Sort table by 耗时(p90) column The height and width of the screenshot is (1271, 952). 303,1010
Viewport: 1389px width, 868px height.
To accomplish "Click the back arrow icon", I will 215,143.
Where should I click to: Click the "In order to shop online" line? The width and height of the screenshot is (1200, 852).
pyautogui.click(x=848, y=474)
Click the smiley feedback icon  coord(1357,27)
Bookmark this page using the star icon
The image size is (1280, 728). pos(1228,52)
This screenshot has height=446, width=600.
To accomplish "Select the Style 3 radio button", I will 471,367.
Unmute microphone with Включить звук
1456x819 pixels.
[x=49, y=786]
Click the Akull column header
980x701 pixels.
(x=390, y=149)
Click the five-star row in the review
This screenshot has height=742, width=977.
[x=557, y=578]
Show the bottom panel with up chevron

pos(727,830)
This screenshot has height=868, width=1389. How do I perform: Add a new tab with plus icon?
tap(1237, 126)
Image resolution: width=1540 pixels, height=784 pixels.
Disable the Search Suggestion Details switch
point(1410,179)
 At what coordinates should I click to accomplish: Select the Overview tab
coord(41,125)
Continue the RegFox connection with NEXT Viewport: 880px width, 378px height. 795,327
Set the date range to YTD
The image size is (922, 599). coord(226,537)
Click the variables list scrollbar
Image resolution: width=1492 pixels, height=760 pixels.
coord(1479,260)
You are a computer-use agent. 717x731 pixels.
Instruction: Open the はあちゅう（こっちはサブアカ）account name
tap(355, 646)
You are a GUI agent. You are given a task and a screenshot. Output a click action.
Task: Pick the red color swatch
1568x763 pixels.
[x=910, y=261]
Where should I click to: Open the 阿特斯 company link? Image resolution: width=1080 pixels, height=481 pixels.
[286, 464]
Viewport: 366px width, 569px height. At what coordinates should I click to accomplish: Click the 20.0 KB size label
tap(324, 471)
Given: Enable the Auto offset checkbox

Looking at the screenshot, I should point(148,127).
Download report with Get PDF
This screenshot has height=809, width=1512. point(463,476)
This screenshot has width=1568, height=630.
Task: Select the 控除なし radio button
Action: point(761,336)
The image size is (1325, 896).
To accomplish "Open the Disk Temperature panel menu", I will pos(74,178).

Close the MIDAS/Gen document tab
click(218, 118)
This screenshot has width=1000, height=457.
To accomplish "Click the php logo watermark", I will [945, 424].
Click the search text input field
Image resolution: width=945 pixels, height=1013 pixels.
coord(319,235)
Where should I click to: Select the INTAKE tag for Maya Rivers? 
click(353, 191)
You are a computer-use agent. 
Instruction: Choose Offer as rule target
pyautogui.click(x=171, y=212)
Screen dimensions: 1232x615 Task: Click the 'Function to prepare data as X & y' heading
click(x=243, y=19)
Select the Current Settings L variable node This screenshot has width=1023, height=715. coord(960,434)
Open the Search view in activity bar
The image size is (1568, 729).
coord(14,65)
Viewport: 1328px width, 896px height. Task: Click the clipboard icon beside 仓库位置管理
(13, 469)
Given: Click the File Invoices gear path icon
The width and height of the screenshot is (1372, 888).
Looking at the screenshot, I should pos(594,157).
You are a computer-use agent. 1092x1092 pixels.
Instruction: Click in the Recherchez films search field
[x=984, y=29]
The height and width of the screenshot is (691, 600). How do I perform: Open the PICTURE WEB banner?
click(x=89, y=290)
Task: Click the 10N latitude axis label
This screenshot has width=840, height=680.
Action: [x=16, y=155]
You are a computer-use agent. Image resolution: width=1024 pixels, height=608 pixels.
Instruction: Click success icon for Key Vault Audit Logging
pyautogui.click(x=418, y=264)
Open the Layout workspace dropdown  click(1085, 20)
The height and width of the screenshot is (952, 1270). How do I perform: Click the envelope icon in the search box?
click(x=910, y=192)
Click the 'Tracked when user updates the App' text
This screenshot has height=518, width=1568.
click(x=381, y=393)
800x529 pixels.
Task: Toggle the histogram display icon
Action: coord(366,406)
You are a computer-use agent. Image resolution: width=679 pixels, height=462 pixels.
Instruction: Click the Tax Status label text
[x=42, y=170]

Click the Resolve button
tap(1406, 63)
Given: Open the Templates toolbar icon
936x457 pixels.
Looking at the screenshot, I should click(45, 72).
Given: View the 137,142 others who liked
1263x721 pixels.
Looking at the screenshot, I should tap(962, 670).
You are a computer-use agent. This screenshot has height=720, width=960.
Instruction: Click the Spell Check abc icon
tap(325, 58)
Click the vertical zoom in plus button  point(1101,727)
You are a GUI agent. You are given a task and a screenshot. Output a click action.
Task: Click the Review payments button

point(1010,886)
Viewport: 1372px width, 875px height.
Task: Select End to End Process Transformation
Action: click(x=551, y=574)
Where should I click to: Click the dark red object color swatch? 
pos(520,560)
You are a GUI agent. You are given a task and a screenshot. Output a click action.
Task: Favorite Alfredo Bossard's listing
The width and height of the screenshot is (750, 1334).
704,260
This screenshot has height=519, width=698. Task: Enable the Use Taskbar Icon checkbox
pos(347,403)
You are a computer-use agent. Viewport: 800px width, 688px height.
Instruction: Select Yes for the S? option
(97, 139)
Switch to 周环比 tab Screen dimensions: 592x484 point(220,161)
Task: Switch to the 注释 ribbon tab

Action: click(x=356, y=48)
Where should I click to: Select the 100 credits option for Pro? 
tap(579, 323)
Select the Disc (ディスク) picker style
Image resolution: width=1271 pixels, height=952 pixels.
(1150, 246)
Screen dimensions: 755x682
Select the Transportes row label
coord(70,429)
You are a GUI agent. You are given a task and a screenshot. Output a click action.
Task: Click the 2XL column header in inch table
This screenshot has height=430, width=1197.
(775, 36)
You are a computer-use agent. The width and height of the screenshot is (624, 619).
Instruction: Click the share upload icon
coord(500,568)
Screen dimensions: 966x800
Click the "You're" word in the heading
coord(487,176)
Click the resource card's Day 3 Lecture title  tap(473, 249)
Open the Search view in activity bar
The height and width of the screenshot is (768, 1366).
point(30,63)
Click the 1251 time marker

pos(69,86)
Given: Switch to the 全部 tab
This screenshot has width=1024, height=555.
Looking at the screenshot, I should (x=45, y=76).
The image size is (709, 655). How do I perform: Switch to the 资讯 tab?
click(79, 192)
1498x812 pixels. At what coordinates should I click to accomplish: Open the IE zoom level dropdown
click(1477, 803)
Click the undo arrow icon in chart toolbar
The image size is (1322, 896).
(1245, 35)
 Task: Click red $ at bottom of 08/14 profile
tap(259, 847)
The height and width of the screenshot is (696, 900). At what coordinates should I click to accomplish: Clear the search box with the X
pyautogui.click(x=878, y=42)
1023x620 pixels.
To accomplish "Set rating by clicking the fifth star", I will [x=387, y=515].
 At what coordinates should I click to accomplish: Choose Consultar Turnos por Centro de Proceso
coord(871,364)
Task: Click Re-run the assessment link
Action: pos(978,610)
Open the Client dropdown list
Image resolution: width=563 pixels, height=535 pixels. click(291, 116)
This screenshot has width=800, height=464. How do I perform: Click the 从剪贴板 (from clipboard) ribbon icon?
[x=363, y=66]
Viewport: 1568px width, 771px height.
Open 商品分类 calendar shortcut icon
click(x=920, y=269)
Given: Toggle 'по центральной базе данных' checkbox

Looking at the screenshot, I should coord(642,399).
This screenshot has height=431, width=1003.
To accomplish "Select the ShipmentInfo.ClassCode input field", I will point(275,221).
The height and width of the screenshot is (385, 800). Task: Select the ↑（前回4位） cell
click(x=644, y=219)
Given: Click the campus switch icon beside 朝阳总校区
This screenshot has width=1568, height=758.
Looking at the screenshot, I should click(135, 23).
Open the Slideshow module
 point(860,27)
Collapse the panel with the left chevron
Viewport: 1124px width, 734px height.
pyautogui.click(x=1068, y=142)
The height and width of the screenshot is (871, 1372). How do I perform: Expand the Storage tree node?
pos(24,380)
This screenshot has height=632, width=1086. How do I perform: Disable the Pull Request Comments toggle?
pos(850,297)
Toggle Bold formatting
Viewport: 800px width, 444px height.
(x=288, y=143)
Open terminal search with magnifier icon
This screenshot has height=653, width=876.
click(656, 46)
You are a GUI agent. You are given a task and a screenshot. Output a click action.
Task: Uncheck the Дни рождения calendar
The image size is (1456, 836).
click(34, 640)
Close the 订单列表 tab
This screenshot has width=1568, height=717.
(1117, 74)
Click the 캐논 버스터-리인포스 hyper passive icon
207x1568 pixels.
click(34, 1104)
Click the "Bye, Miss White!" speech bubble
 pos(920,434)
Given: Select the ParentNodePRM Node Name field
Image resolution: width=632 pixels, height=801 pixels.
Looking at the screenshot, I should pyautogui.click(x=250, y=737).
::::
> _Given exercise_
Format the lines of the material as a JSON list of strings, one string per line with blank lines omitted, starting at the line that contains "Given: Switch to the 全部 tab" and ending at the line that contains "will [x=387, y=515].".

> _The result_
[
  "Given: Switch to the 全部 tab",
  "This screenshot has width=1024, height=555.",
  "Looking at the screenshot, I should (x=45, y=76).",
  "The image size is (709, 655). How do I perform: Switch to the 资讯 tab?",
  "click(79, 192)",
  "1498x812 pixels. At what coordinates should I click to accomplish: Open the IE zoom level dropdown",
  "click(1477, 803)",
  "Click the undo arrow icon in chart toolbar",
  "The image size is (1322, 896).",
  "(1245, 35)",
  " Task: Click red $ at bottom of 08/14 profile",
  "tap(259, 847)",
  "The height and width of the screenshot is (696, 900). At what coordinates should I click to accomplish: Clear the search box with the X",
  "pyautogui.click(x=878, y=42)",
  "1023x620 pixels.",
  "To accomplish \"Set rating by clicking the fifth star\", I will [x=387, y=515]."
]